Roberto Luongo was at his Florida Panthers office Monday morning, and every so often general manager Bill Zito would step in to ask ask for an update.

“Any call yet?” he’d ask.

“No call,” Luongo said.

This is the hardest part of any Hall of Fame announcement day. These last few hours. Are you in? Are you out? Zito was sure Luongo would get in. Most people in hockey were, too.

Still, when Luongo’s phone rang about noon Monday and the Hall of Fame officials in Toronto were on the other end it was, was, “an amazing moment,” he said a few hours later. “It’s still kind of surreal.”

What made it unique was Luongo stepped out of his office and shared the news directly with the Panthers. That’s only fitting because even if he’s not the Panthers’ property alone — he was elected to the Hall with former Vancouver teammates Daniel and Henrik Sedin — Luongo instantly becomes the franchise’s first legitimate Hall of Fame player.

Sure, others like Pavel Bure or Igor Larionov, passed through town in their great careers. But Luongo was part of the South Florida sports fabric. He was a rookie here, instantly setting a franchise record with five shutouts, and retired here after 19 seasons. He was a Panthers’ All-Star near his start at 24 and near his end at 35.

He met his wife here. They raised their children in Parkland. He took the microphone in the Panthers’ first game after the shootings at Marjory Stoneman Douglas High and spoke emotionally for all of us. He now works in the front office as the head of goaltending in the organization and special assistant to Zito.

Luongo also represents the oddness of the Panthers’ past two decades more than any player. He was the centerpiece of best and worst trade in franchise history. Each explains in some manner why he got Monday’s call.

“A franchise player,” Panthers general manager Bryan Murray called Luongo in trading for him in 2000. The deal also brought Olli Jokinen, who left with the most goals, assists and points in franchise history, for two players who never made a mark in Mark Parrish and Oleg Kvasha.

That was the best deal in franchise history.

The worst?

“A deal we had to make,” said Mike Keenan, the GM and coach when Luongo was traded to Vancouver effectively for Todd Bertuzzi, who played all of seven games for the Panthers.

There’s no need to get into all the ways that set back this franchise. What matters to Luongo’s journey to the Hall is it confirmed his greatness. He helped Vancouver to the Stanley Cup Finals. He finished second there for the Hart Trophy as the NHL’s most valuable player and was a three-time finalist for the Vezina Trophy as the league’s top goalie.

“He was the difference for us to get to the next level,” Daniel Sedin said. “If you talk about a winner, he’s the guy. The way he competed in practice and games — but mostly practice. He never took a day off. That’s something a lot of players learned from.

“He’d play almost every day and be there the morning after for practice. He wanted to get better each and every day. That was the key for us to see and take it to the next level.”

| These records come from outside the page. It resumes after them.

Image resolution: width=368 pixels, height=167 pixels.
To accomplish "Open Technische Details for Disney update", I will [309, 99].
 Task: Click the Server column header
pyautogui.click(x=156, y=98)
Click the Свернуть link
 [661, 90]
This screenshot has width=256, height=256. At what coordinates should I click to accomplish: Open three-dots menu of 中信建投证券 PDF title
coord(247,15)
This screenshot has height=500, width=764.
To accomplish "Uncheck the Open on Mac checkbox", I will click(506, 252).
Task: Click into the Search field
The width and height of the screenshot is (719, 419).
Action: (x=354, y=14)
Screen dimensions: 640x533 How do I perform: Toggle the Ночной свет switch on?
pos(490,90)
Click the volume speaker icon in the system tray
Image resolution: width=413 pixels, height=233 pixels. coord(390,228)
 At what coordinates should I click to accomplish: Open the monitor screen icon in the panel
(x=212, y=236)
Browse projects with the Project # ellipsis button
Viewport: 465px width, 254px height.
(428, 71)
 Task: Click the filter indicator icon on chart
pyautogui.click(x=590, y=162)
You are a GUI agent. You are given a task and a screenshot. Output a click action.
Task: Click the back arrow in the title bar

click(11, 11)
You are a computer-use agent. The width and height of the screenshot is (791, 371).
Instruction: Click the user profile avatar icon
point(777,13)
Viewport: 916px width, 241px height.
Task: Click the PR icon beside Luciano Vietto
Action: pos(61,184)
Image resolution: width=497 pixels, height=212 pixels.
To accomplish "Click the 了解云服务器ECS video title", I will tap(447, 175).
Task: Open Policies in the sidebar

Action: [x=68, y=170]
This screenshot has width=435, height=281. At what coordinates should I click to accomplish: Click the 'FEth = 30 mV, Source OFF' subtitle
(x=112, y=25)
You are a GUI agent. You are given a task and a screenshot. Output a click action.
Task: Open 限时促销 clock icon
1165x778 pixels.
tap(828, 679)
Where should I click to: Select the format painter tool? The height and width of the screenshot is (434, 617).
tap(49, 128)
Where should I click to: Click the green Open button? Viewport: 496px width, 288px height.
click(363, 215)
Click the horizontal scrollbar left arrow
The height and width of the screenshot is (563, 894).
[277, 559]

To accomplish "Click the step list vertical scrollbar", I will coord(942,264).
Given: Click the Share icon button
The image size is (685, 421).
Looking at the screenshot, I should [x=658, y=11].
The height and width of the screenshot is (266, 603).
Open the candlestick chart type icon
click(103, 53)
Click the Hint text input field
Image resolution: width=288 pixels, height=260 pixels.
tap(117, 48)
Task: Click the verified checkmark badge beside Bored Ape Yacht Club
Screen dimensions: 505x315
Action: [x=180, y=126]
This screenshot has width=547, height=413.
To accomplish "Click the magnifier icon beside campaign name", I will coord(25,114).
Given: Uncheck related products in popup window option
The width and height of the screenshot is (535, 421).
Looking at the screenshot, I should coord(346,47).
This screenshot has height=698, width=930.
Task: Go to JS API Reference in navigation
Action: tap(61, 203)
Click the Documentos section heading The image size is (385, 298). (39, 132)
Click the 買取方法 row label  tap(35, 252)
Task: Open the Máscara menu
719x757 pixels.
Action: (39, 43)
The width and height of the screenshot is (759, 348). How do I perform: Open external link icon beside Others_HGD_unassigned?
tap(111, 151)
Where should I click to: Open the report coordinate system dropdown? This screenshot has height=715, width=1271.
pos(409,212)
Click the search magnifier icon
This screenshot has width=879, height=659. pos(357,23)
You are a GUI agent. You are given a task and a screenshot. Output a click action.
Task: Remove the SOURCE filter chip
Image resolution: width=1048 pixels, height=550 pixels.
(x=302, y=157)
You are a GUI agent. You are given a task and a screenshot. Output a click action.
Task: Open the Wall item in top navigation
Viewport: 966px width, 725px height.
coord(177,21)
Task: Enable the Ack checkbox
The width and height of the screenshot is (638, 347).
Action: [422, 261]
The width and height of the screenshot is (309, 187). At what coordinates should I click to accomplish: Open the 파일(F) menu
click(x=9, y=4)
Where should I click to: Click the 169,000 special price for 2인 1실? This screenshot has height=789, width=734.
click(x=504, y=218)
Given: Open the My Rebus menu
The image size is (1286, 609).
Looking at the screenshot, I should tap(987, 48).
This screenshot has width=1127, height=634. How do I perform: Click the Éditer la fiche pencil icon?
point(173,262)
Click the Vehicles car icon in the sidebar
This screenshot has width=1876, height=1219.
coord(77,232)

He won the Olympic gold with Canada in 2010. He achieved so much there’s always a what-if quality in South Florida, even as the Panthers got him back in a 2014 trade.

“When I came back the second time around, I was more the veteran guy and did something I’d never done with the Panthers and that’s make the playoffs,” he said. “We did that one year (in 2016), and I had a good series against the Islanders and, unfortunately, we lost.”

That rising team was then broken up through more follies of mismanagement, but Luongo’s legacy was set by then to get the call on Monday. Vancouver will be a big part of his induction, too, what with him and the Sedin twins.

Luongo tweeted Monday afternoon: “Best line in hockey. Luongo-Sedin-Sedin.”

Time runs away from you, everyone knows that. Down at the other end of South Florida, Pat Riley was starting the cycle of sports by introducing draft pick Nikola Jovic with a No. 5 Miami Heat jersey. “We’re going to hang it from the rafters one day,” the Heat president said.

Luongo’s jersey hangs from the rafters. He then got the kind of phone call Monday only the rare players get. A good year for the Panthers got better. They finally got one of their own in the Hall of Fame.